Azari, Mehdi (Halliburton) | Hashmi, Gibran M. (Halliburton) | Hamza, Farrukh (Halliburton) | Tahani, Hoda (Halliburton) | Quirein, John (Halliburton) | Ghalambor, Ali (Oil Center Research International)
Analysis of the pressure transient data obtained during drillstem tests (DSTs) or standard well tests represents average formation properties of the entire interval open to flow below the packers. In contrast, a mini-DST performed on a wireline provides localized reservoir information in a fraction of the time taken by DSTs or standard well tests, which is demonstrated in this work when a pilot well was drilled for data acquisition purposes into a low-permeability reservoir abandoned in the early 1970s because of the tight nature of the formation. This work reevaluates the potential for further exploitation of this mature tight field.

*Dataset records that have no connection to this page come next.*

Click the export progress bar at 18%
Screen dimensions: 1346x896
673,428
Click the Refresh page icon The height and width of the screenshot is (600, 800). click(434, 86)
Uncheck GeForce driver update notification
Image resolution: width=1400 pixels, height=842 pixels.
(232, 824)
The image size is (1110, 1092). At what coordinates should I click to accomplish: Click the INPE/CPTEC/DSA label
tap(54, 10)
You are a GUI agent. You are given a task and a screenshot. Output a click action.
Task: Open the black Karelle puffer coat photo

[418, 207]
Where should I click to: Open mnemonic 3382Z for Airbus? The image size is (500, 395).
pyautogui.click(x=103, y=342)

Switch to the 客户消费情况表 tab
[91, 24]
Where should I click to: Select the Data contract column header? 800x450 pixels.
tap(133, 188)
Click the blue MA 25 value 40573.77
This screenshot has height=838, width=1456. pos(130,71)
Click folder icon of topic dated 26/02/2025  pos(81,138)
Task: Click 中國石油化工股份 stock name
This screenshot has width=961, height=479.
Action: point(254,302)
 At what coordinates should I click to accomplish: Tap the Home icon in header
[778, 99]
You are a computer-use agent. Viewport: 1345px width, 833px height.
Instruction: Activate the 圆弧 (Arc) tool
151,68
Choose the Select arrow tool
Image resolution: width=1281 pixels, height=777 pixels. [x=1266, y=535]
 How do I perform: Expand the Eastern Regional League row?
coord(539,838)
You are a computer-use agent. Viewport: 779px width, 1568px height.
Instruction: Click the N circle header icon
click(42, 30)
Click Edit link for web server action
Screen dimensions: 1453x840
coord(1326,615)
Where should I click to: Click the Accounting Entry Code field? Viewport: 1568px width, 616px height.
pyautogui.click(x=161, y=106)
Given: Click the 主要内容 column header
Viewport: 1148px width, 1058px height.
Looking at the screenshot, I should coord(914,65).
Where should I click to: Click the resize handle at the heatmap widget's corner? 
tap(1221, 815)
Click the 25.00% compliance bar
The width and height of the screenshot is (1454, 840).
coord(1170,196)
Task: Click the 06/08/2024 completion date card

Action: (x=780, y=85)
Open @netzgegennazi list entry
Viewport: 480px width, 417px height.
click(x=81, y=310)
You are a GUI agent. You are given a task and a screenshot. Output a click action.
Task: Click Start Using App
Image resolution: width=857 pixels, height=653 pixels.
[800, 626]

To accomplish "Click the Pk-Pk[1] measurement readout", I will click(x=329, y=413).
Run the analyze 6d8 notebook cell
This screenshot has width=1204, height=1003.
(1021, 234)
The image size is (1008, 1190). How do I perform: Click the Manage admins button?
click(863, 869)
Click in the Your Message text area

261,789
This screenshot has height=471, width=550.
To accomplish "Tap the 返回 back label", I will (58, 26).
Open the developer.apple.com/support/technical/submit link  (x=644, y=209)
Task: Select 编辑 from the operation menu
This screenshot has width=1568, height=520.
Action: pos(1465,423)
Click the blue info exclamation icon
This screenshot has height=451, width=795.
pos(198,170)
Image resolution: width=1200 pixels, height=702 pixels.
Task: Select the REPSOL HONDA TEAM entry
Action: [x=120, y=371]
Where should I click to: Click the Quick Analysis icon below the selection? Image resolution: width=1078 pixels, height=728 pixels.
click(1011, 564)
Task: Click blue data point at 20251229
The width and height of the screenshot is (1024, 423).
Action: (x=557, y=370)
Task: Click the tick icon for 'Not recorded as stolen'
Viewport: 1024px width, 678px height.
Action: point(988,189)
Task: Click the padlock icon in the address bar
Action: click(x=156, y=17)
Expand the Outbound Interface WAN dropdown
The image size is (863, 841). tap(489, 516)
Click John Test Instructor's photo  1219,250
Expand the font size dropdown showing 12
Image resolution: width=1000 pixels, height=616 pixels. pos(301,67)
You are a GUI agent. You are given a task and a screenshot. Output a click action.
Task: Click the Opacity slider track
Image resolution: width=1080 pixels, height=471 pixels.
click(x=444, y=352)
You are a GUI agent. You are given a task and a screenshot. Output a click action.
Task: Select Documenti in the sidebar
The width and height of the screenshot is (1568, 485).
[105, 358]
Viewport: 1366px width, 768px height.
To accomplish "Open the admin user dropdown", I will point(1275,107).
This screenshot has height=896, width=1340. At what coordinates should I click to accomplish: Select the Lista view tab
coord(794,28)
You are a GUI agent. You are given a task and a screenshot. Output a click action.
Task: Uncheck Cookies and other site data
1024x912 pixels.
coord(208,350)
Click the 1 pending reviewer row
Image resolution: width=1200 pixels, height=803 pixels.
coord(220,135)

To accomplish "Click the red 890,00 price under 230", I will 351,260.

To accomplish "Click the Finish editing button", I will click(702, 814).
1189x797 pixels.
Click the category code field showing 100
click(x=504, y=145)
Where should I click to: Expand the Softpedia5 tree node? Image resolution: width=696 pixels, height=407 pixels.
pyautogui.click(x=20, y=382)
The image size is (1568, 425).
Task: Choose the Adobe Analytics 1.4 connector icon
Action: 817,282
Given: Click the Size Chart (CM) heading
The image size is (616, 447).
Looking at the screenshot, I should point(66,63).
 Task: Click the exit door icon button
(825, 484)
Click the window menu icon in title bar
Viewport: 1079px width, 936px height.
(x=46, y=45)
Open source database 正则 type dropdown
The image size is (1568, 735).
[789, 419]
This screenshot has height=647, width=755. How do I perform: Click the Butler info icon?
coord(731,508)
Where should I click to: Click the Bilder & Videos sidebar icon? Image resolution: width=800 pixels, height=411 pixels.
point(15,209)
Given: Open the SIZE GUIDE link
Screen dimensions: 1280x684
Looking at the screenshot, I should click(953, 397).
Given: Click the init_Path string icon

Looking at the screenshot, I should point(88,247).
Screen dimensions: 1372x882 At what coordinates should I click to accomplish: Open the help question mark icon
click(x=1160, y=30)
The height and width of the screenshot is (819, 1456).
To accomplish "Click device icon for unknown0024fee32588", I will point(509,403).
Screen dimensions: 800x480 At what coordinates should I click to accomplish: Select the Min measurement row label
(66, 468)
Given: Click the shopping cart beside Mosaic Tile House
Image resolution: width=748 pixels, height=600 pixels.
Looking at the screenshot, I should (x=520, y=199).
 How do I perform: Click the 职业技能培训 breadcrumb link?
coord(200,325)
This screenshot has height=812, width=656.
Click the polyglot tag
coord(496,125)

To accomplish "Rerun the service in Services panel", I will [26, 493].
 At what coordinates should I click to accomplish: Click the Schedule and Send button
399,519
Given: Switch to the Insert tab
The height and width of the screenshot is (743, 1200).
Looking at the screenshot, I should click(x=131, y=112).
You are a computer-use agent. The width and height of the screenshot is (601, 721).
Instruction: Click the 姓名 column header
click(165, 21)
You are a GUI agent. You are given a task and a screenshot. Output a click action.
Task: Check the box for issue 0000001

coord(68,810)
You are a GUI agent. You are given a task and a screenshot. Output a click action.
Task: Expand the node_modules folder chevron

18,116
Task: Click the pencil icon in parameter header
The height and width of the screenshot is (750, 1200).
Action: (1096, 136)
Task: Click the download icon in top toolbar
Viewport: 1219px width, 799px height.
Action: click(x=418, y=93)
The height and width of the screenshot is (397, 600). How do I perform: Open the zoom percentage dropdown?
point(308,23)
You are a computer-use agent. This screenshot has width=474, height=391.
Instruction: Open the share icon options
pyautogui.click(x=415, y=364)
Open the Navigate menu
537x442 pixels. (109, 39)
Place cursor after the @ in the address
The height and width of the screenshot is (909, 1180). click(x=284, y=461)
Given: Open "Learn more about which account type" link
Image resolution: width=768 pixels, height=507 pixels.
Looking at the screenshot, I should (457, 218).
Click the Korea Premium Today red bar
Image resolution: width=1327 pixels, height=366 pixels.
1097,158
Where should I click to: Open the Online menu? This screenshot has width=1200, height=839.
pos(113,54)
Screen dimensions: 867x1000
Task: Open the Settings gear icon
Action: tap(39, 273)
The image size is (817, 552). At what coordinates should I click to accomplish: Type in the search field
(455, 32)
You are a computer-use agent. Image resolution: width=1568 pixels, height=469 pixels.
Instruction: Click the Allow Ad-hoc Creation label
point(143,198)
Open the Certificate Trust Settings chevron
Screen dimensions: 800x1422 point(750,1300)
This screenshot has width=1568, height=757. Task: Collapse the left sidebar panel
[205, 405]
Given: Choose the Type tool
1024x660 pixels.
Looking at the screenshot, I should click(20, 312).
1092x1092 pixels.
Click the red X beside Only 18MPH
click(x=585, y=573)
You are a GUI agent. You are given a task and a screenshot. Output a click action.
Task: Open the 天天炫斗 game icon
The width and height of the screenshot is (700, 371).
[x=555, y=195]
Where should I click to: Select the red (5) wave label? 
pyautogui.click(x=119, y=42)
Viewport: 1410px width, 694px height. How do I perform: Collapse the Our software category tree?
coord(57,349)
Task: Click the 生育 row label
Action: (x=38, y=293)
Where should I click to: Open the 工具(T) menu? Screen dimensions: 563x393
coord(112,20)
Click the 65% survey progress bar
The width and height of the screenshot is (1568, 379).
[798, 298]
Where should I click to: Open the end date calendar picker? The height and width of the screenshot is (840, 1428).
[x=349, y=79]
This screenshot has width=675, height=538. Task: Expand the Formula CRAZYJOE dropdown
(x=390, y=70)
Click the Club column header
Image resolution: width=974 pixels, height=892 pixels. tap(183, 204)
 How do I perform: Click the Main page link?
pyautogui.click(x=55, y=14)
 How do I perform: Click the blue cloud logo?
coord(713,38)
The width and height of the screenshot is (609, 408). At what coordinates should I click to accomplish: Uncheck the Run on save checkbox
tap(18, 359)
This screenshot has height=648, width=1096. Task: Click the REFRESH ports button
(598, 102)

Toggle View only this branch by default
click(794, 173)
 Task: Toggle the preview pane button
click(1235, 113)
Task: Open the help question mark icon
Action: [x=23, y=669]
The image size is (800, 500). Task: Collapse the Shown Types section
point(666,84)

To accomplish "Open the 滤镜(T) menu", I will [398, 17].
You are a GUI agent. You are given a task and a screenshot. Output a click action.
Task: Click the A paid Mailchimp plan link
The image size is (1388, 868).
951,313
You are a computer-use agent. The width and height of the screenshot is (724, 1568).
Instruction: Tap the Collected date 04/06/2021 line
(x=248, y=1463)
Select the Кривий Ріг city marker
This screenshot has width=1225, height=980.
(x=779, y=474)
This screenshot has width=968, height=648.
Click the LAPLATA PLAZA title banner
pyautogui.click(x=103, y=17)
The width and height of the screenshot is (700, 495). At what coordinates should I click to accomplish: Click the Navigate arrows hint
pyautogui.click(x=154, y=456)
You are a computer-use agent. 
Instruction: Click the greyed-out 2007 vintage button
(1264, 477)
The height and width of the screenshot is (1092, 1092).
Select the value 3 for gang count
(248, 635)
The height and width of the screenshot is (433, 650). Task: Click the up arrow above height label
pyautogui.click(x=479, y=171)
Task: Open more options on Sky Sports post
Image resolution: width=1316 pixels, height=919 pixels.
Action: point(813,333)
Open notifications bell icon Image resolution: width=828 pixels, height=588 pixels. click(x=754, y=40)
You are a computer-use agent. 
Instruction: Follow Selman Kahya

A complete suite of conventional and advanced well logs was run to understand the reservoir. In addition, mini-DSTs and a surface shut-in well test were conducted to make the petrophysical model more reliable through integrated interpretation. Based on well logs, three depths were selected for fluid sampling and formation testing with a wireline straddle packer. Pressure buildups for the three tests were 3.5, 2.9, and 1.7 hours, respectively. Build-up time was sufficient for these three mini-DSTs to reach radial flow for proper pressure-transient analysis, with some evidence of suspected boundary effects following the end of the radial flow. After the well was completed, a 20-ft interval was perforated to conduct a full-scale surface shut-in well test planned on the same interval as the initial formation test with the wireline straddle packer. The entire well test duration was 206 hours, with 110 hours of drawdown pressure and 95 hours of usable pressure build-up data.
After analyzing the three mini-DSTs, reservoir properties (i.e., formation pressure, permeability and anisotropy, skin damage, and suspected boundary effects) were obtained. The pressure-transient data during the first pump out indicated the presence of high formation damage caused by water-based mud filtrate blocking the pores, which was reducing with production. The other two mini-DST results exhibited some layers with high permeability, although they were filled with water.
Alternatively, the analysis of the surface shut-in well test exhibited significant dominance of wellbore storage that masked the radial flow period and any boundary effects that could have been observed. However, it did provide comparable formation pressure, formation capacity (kh), and skin damage results that helped further validate the mini-DST analysis results.